One interesting excerpt from chapter 22 shows the scaffold as part of the nature of Hester Prynne. It is because Hester's rebellious nature keeps her enslaved to certain things, behaviors, and emotions. For this reason, sometimes the scaffold represents a part of her that she cannot totally shake off, or move on from.
In chapter 22, "The Procession", Dimmesdale is more enrapturing than ever in the Election Day sermon. As such, Hester becomes enraptured by his melodic voice. She manages to be near the scaffold, the same place where her notoriety was born. Why should Hester continue to gravitate there, especially when Dimmesdale's voice is hypnotizing her to a point? It is because the entire relationship is represented with the symbol of the scaffold: its punishment, and its notoriety. Hester cannot move on from Dimmesdale. She cannot move on from her personal scaffold.
An irresistible feeling kept Hester near the spot [...] she took up her position close beside the scaffold of the pillory. It was in sufficient proximity to bring the whole sermon to her ears, in the shape of an indistinct but varied murmur and flow of the minister's very peculiar voice.
The voice of the minister "breathed passion, and pathos, and emotions" that spoke straight "to the human heart". Hester was there, completely taken by the words of Dimmesdale, whom she still loves. Again, her stay at the scaffold mirrors completely the way that she has not been able to move away from her feelings for Dimmesdale even years after their relationship had been consummated. She still suffers because of him. She still suffers at the scaffold that has become her life. Somewhere inside of her feels that this is a part of her reality, and she accepts it as such. Therefore, stuck at the scaffold of her existence as she may be, she still manages to relish with passion the voice and words of the man with whom she fell in love so deeply.
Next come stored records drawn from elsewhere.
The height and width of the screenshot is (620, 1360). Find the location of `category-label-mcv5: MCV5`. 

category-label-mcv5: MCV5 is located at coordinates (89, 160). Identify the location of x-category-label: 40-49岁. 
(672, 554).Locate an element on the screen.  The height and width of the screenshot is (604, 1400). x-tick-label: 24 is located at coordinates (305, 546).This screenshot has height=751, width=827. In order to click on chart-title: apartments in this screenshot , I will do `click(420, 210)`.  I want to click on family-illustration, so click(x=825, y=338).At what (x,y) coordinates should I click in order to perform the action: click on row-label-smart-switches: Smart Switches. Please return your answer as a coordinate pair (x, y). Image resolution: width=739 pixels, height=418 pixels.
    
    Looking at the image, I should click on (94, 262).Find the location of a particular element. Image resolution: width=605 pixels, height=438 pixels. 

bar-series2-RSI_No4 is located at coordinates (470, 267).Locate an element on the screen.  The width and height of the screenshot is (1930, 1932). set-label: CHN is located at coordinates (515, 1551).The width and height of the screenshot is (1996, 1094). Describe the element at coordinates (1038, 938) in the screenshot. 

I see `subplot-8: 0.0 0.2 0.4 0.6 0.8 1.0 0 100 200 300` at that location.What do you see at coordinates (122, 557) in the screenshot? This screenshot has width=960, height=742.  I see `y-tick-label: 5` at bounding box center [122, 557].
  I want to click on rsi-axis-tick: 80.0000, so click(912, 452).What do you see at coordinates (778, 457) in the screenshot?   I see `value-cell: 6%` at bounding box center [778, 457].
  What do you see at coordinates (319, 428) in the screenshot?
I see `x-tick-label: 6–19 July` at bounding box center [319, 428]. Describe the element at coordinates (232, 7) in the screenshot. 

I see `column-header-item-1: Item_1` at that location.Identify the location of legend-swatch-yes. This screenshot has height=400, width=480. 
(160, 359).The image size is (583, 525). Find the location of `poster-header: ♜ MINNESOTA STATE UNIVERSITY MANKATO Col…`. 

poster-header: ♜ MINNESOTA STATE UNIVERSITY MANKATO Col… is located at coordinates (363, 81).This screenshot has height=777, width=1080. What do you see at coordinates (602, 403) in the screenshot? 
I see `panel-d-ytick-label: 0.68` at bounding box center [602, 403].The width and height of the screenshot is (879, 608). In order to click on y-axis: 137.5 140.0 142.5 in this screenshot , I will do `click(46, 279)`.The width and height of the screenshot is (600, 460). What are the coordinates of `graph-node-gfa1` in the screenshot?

During all this time, Hester stood, statue-like, at the foot of the scaffold. If the minister's voice had not kept her there, there would, nevertheless, have been an inevitable magnetism in that spot, whence she dated the first hour of her life of ignominy.
Most importantly, becoming "the woman of the scarlet letter" gave her a sense of self that she had never felt before. As a woman of her time, Hester may have never had learned what it is to struggle, fight for one's dignity, or defend those whom she loves. She would have merely gone through life as one of many other unhappy wives who try to live day after day in a boring existence. Instead, the scarlet letter, which she accepted in the scaffold, brought upon her a new sense of self. This is another thing that she cannot escape. The scaffold was her stage. It is the place that brought her chaos into some form of order.
There was a sense within her--too ill-defined to be made a thought, but weighing heavily on her mind--that her whole orb of life, both before and after, was connected with this spot, as with the one point that gave it unity.
Therefore, the scaffold is everything: Hester's life, her identity, her punishment, her nature, her pain, her pleasure and everything that she has now become.